What to do: Copy verbatim every line of the material from the line containing "Task: Click the magnifying glass search icon" through the line containing "Looking at the screenshot, I should 470,638.", including both. Omit the pictures.

The input:
━━━━━━━━
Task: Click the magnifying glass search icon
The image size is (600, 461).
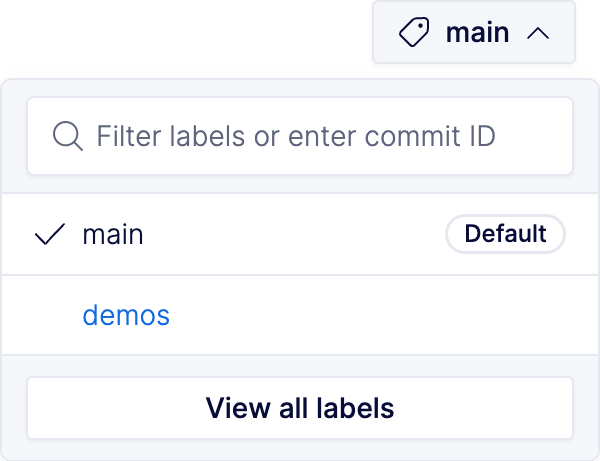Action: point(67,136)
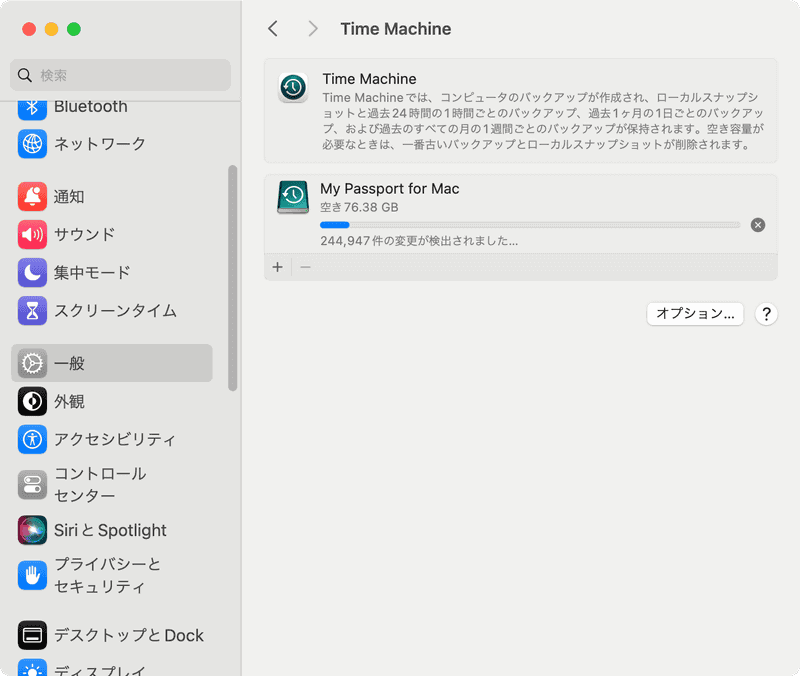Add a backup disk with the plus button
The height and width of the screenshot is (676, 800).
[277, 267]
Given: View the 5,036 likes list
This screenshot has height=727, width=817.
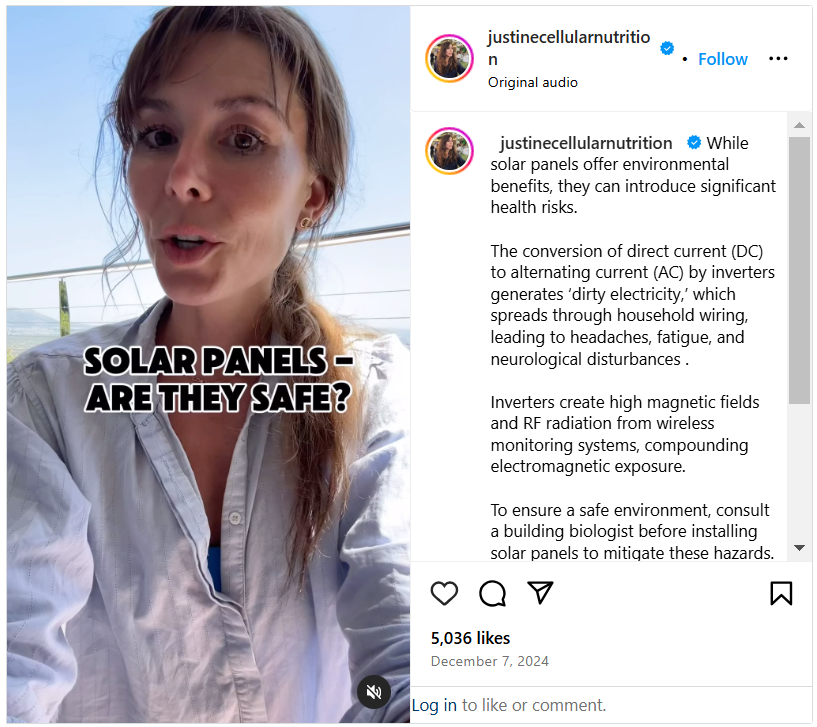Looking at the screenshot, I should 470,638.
━━━━━━━━
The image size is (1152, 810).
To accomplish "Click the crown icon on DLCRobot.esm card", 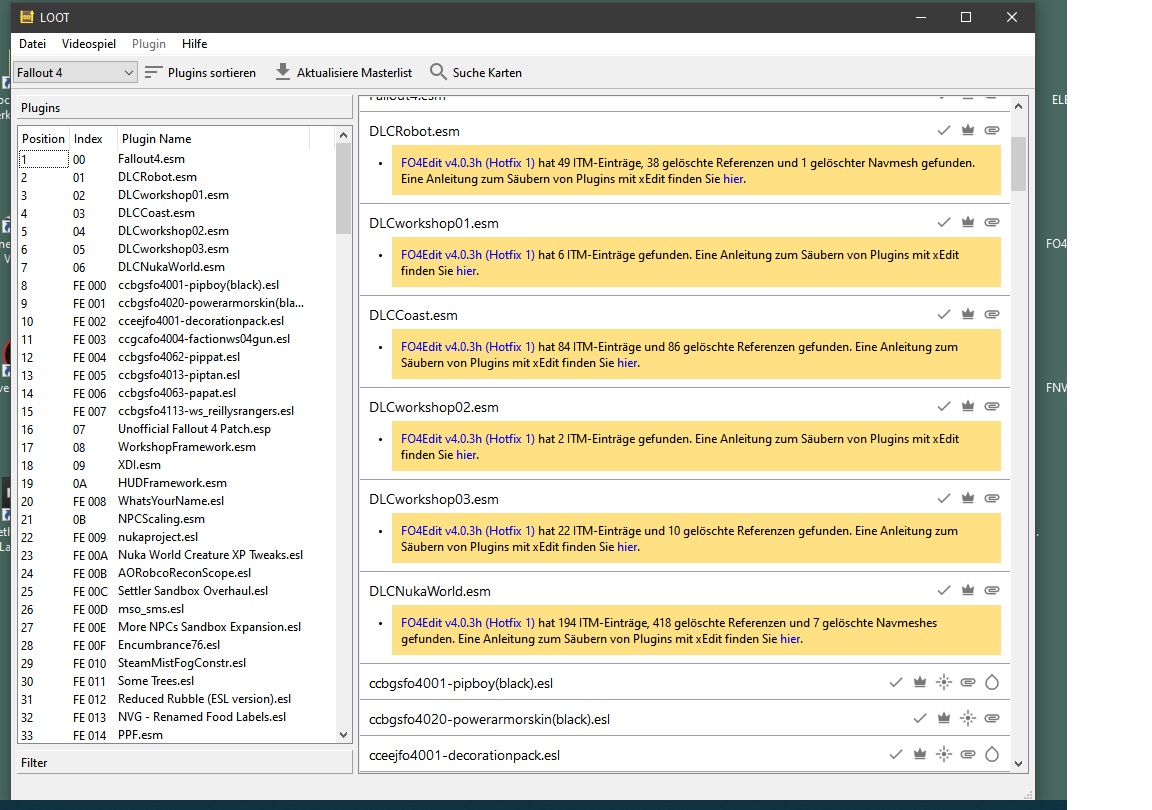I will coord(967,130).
━━━━━━━━
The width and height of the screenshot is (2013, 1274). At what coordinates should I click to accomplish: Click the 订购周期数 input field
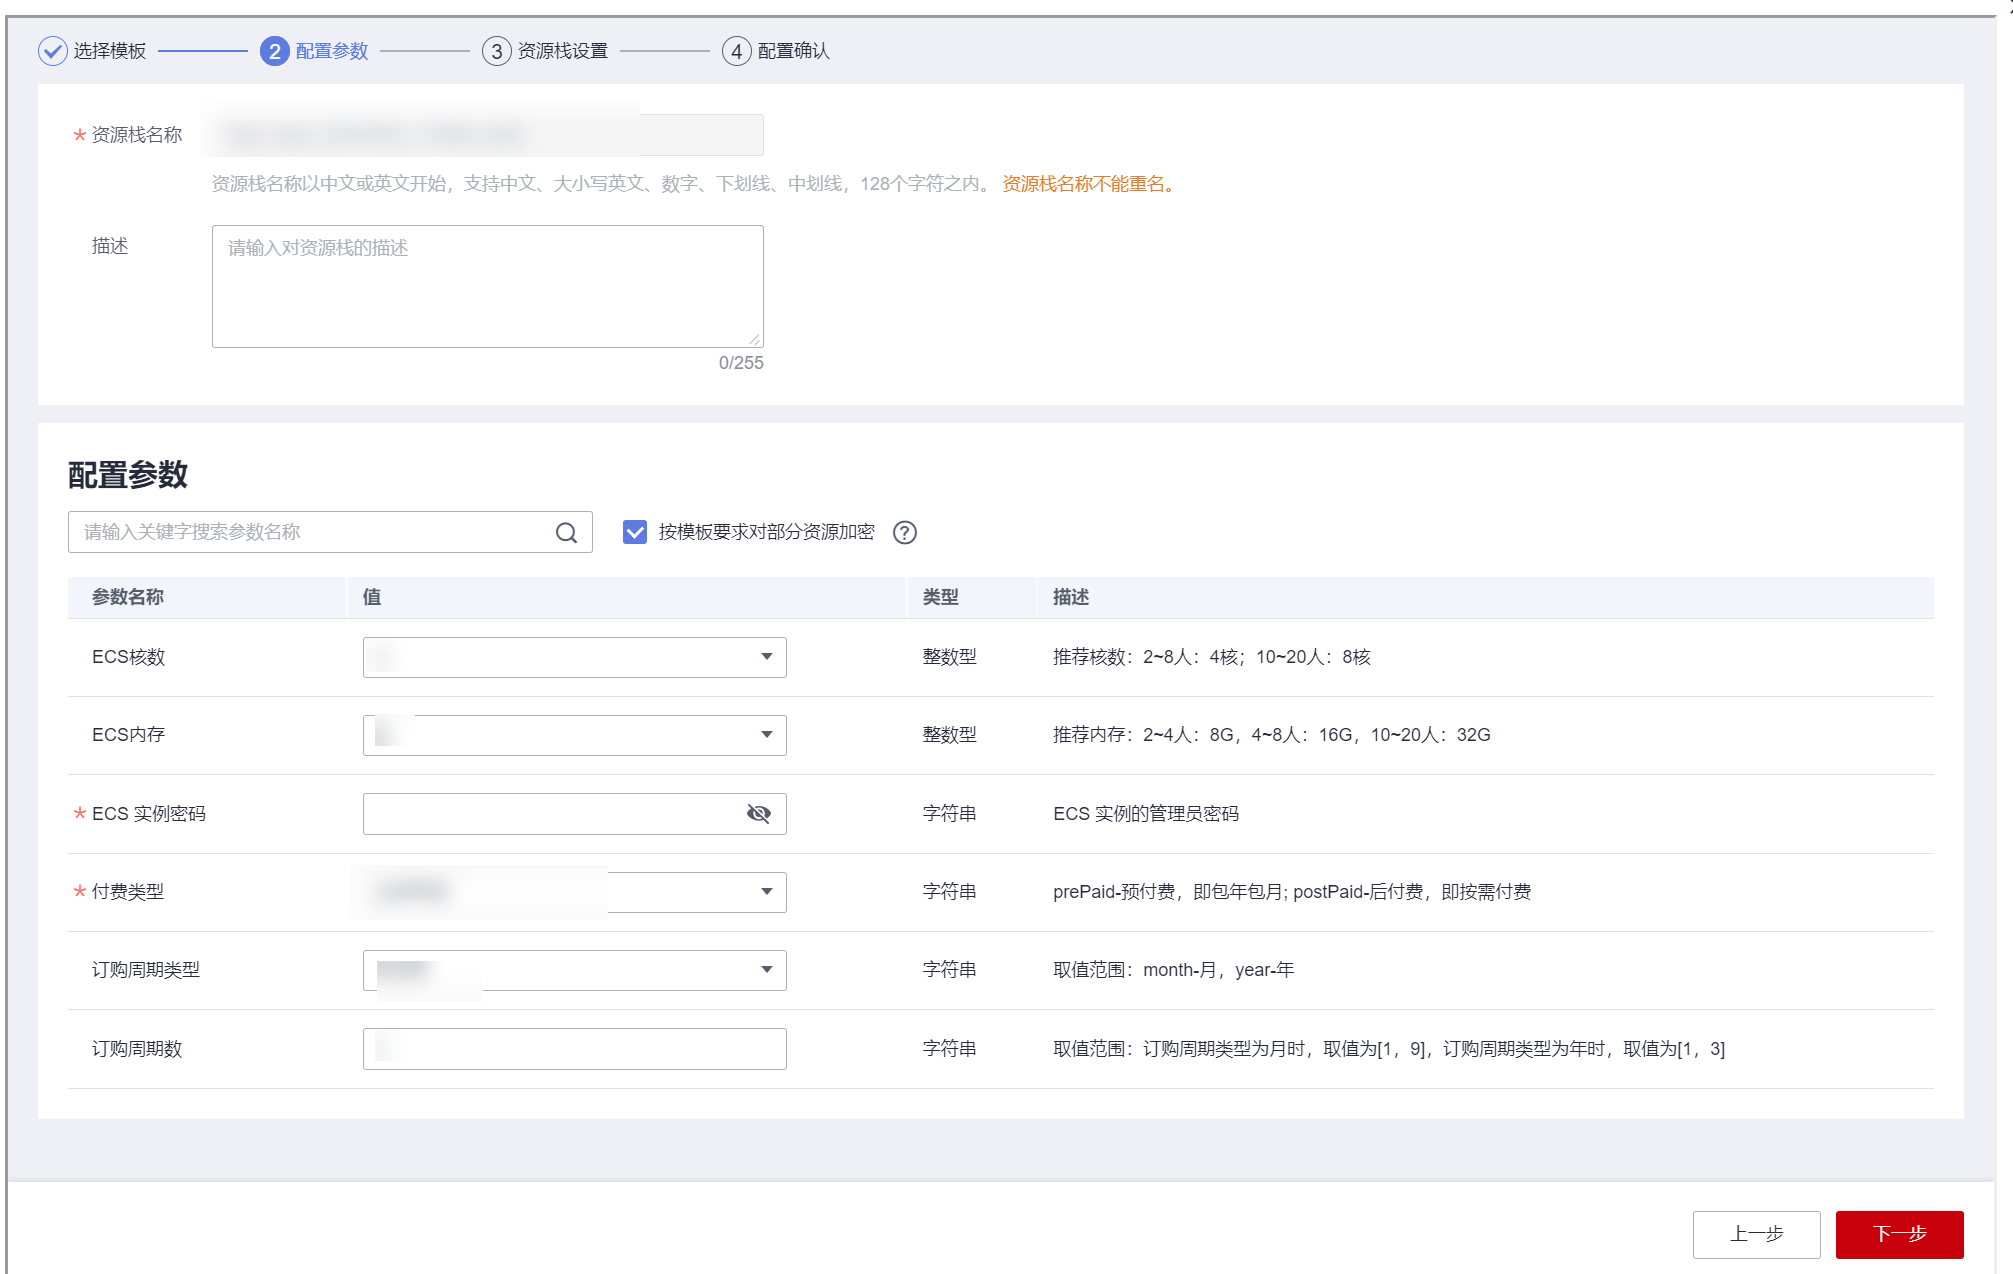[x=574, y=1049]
━━━━━━━━
Answer to the task:
Task: Click the magnifying glass search icon
The image size is (600, 461).
Action: point(67,136)
Add a backup disk with the plus button
The height and width of the screenshot is (676, 800).
[277, 267]
Given: View the 5,036 likes list
This screenshot has height=727, width=817.
Looking at the screenshot, I should 470,638.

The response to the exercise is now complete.